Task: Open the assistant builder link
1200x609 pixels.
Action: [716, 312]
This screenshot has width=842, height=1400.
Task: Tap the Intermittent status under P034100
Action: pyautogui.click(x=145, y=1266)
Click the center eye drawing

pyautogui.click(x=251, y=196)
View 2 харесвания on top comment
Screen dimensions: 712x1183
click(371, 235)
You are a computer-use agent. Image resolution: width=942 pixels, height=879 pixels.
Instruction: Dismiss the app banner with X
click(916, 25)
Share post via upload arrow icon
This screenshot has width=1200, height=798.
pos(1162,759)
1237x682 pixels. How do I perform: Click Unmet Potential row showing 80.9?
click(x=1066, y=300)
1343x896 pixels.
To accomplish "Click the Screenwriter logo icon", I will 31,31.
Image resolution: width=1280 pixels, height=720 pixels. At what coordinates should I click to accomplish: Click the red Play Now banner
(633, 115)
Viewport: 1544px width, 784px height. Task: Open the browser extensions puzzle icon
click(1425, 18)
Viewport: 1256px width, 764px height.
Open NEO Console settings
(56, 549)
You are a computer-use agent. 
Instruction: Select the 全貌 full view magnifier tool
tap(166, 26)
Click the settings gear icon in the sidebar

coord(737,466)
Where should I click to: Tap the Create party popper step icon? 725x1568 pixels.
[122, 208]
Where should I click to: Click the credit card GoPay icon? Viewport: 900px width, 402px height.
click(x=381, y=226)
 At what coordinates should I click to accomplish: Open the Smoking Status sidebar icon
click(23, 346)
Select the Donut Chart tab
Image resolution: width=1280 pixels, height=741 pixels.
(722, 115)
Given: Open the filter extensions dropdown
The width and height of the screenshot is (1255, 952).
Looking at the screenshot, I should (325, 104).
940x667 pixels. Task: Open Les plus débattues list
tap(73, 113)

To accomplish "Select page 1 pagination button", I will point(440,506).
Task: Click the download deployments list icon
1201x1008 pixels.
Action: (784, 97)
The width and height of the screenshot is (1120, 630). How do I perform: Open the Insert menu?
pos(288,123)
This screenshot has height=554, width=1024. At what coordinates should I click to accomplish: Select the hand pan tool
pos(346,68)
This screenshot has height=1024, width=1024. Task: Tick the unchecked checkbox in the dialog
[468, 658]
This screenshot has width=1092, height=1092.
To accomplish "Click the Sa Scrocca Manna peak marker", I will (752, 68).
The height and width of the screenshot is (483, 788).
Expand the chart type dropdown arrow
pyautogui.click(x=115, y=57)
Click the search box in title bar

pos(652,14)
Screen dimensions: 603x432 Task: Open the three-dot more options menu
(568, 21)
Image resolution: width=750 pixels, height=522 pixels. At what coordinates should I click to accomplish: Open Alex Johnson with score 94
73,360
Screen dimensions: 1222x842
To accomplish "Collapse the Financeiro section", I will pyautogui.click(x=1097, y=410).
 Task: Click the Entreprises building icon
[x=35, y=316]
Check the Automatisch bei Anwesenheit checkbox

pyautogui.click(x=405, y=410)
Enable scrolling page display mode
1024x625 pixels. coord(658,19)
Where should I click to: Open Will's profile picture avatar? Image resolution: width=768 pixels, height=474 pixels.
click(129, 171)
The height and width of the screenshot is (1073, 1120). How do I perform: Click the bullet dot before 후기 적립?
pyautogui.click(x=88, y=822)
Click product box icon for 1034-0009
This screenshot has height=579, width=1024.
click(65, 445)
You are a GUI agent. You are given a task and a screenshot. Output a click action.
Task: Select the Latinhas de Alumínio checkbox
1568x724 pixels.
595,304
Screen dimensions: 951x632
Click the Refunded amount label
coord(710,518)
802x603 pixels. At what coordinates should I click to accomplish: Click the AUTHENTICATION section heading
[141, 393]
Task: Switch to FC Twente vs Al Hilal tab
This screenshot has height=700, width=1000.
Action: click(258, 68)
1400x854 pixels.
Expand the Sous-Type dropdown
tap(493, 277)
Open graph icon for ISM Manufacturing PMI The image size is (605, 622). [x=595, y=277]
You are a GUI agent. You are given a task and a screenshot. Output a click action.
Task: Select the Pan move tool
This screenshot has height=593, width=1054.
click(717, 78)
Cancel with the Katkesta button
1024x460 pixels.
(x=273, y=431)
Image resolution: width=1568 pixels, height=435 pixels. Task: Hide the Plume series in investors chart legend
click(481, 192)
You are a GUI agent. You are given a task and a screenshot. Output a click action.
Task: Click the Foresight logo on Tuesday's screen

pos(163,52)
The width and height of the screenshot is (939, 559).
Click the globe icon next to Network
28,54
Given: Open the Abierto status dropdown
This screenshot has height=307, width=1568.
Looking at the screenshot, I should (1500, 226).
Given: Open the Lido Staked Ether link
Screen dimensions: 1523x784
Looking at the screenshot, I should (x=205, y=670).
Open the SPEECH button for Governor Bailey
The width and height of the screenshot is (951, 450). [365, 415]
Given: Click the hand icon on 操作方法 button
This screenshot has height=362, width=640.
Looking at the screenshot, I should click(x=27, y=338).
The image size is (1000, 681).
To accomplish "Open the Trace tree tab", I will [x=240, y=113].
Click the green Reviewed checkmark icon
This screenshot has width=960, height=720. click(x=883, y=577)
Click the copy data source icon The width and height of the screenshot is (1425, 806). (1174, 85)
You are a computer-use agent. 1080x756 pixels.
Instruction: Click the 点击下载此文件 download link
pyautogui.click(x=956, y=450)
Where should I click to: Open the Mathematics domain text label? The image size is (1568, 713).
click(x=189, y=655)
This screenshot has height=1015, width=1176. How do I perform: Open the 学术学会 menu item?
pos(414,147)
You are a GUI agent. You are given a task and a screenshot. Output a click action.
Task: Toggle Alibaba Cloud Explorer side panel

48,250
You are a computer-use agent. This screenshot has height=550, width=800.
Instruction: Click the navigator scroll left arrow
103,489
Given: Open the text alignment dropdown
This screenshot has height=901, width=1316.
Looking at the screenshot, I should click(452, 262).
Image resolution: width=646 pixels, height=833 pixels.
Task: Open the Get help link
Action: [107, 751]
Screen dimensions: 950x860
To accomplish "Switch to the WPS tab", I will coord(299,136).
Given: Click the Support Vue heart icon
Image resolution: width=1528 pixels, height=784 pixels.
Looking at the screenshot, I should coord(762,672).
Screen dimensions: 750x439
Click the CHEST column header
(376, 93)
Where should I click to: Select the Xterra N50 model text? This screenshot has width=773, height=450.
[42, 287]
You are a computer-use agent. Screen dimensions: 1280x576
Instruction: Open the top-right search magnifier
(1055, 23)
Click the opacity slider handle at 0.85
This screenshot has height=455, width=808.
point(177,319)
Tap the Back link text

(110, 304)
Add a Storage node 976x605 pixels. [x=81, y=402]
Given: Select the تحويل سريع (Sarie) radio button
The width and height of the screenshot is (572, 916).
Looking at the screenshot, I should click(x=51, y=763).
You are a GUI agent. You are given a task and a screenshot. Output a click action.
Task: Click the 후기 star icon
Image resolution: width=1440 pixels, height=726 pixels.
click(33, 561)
═══
Exercise requirements: The data should be written out again in full, exactly as it stands.

Exercise response:
Task: Open the assistant builder link
1200x609 pixels.
Action: [716, 312]
This screenshot has width=842, height=1400.
Task: Tap the Intermittent status under P034100
Action: pyautogui.click(x=145, y=1266)
Click the center eye drawing

pyautogui.click(x=251, y=196)
View 2 харесвания on top comment
Screen dimensions: 712x1183
click(371, 235)
You are a computer-use agent. Image resolution: width=942 pixels, height=879 pixels.
Instruction: Dismiss the app banner with X
click(916, 25)
Share post via upload arrow icon
This screenshot has width=1200, height=798.
pos(1162,759)
1237x682 pixels. How do I perform: Click Unmet Potential row showing 80.9?
click(x=1066, y=300)
1343x896 pixels.
To accomplish "Click the Screenwriter logo icon", I will 31,31.
Image resolution: width=1280 pixels, height=720 pixels. At what coordinates should I click to accomplish: Click the red Play Now banner
(633, 115)
Viewport: 1544px width, 784px height. Task: Open the browser extensions puzzle icon
click(1425, 18)
Viewport: 1256px width, 764px height.
Open NEO Console settings
(56, 549)
You are a computer-use agent. 
Instruction: Select the 全貌 full view magnifier tool
tap(166, 26)
Click the settings gear icon in the sidebar

coord(737,466)
Where should I click to: Tap the Create party popper step icon? 725x1568 pixels.
[122, 208]
Where should I click to: Click the credit card GoPay icon? Viewport: 900px width, 402px height.
click(x=381, y=226)
 At what coordinates should I click to accomplish: Open the Smoking Status sidebar icon
click(23, 346)
Select the Donut Chart tab
Image resolution: width=1280 pixels, height=741 pixels.
(722, 115)
Given: Open the filter extensions dropdown
The width and height of the screenshot is (1255, 952).
Looking at the screenshot, I should (325, 104).
940x667 pixels. Task: Open Les plus débattues list
tap(73, 113)

To accomplish "Select page 1 pagination button", I will point(440,506).
Task: Click the download deployments list icon
1201x1008 pixels.
Action: (784, 97)
The width and height of the screenshot is (1120, 630). How do I perform: Open the Insert menu?
pos(288,123)
This screenshot has height=554, width=1024. At what coordinates should I click to accomplish: Select the hand pan tool
pos(346,68)
This screenshot has height=1024, width=1024. Task: Tick the unchecked checkbox in the dialog
[468, 658]
This screenshot has width=1092, height=1092.
To accomplish "Click the Sa Scrocca Manna peak marker", I will (752, 68).
The height and width of the screenshot is (483, 788).
Expand the chart type dropdown arrow
pyautogui.click(x=115, y=57)
Click the search box in title bar

pos(652,14)
Screen dimensions: 603x432 Task: Open the three-dot more options menu
(568, 21)
Image resolution: width=750 pixels, height=522 pixels. At what coordinates should I click to accomplish: Open Alex Johnson with score 94
73,360
Screen dimensions: 1222x842
To accomplish "Collapse the Financeiro section", I will pyautogui.click(x=1097, y=410).
 Task: Click the Entreprises building icon
[x=35, y=316]
Check the Automatisch bei Anwesenheit checkbox

pyautogui.click(x=405, y=410)
Enable scrolling page display mode
1024x625 pixels. coord(658,19)
Where should I click to: Open Will's profile picture avatar? Image resolution: width=768 pixels, height=474 pixels.
click(129, 171)
The height and width of the screenshot is (1073, 1120). How do I perform: Click the bullet dot before 후기 적립?
pyautogui.click(x=88, y=822)
Click product box icon for 1034-0009
This screenshot has height=579, width=1024.
click(65, 445)
You are a GUI agent. You are given a task and a screenshot. Output a click action.
Task: Select the Latinhas de Alumínio checkbox
1568x724 pixels.
595,304
Screen dimensions: 951x632
Click the Refunded amount label
coord(710,518)
802x603 pixels. At what coordinates should I click to accomplish: Click the AUTHENTICATION section heading
[141, 393]
Task: Switch to FC Twente vs Al Hilal tab
This screenshot has height=700, width=1000.
Action: click(258, 68)
1400x854 pixels.
Expand the Sous-Type dropdown
tap(493, 277)
Open graph icon for ISM Manufacturing PMI The image size is (605, 622). [x=595, y=277]
You are a GUI agent. You are given a task and a screenshot. Output a click action.
Task: Select the Pan move tool
This screenshot has height=593, width=1054.
click(717, 78)
Cancel with the Katkesta button
1024x460 pixels.
(x=273, y=431)
Image resolution: width=1568 pixels, height=435 pixels. Task: Hide the Plume series in investors chart legend
click(481, 192)
You are a GUI agent. You are given a task and a screenshot. Output a click action.
Task: Click the Foresight logo on Tuesday's screen

pos(163,52)
The width and height of the screenshot is (939, 559).
Click the globe icon next to Network
28,54
Given: Open the Abierto status dropdown
This screenshot has height=307, width=1568.
Looking at the screenshot, I should (1500, 226).
Given: Open the Lido Staked Ether link
Screen dimensions: 1523x784
Looking at the screenshot, I should (x=205, y=670).
Open the SPEECH button for Governor Bailey
The width and height of the screenshot is (951, 450). [365, 415]
Given: Click the hand icon on 操作方法 button
This screenshot has height=362, width=640.
Looking at the screenshot, I should click(x=27, y=338).
The image size is (1000, 681).
To accomplish "Open the Trace tree tab", I will [x=240, y=113].
Click the green Reviewed checkmark icon
This screenshot has width=960, height=720. click(x=883, y=577)
Click the copy data source icon The width and height of the screenshot is (1425, 806). (1174, 85)
You are a computer-use agent. 1080x756 pixels.
Instruction: Click the 点击下载此文件 download link
pyautogui.click(x=956, y=450)
Where should I click to: Open the Mathematics domain text label? The image size is (1568, 713).
click(x=189, y=655)
This screenshot has height=1015, width=1176. How do I perform: Open the 学术学会 menu item?
pos(414,147)
You are a GUI agent. You are given a task and a screenshot. Output a click action.
Task: Toggle Alibaba Cloud Explorer side panel

48,250
You are a computer-use agent. This screenshot has height=550, width=800.
Instruction: Click the navigator scroll left arrow
103,489
Given: Open the text alignment dropdown
This screenshot has height=901, width=1316.
Looking at the screenshot, I should click(452, 262).
Image resolution: width=646 pixels, height=833 pixels.
Task: Open the Get help link
Action: [107, 751]
Screen dimensions: 950x860
To accomplish "Switch to the WPS tab", I will coord(299,136).
Given: Click the Support Vue heart icon
Image resolution: width=1528 pixels, height=784 pixels.
Looking at the screenshot, I should coord(762,672).
Screen dimensions: 750x439
Click the CHEST column header
(376, 93)
Where should I click to: Select the Xterra N50 model text? This screenshot has width=773, height=450.
[42, 287]
You are a computer-use agent. Screen dimensions: 1280x576
Instruction: Open the top-right search magnifier
(1055, 23)
Click the opacity slider handle at 0.85
This screenshot has height=455, width=808.
point(177,319)
Tap the Back link text

(110, 304)
Add a Storage node 976x605 pixels. [x=81, y=402]
Given: Select the تحويل سريع (Sarie) radio button
The width and height of the screenshot is (572, 916).
Looking at the screenshot, I should click(x=51, y=763).
You are a GUI agent. You are given a task and a screenshot. Output a click action.
Task: Click the 후기 star icon
Image resolution: width=1440 pixels, height=726 pixels.
click(33, 561)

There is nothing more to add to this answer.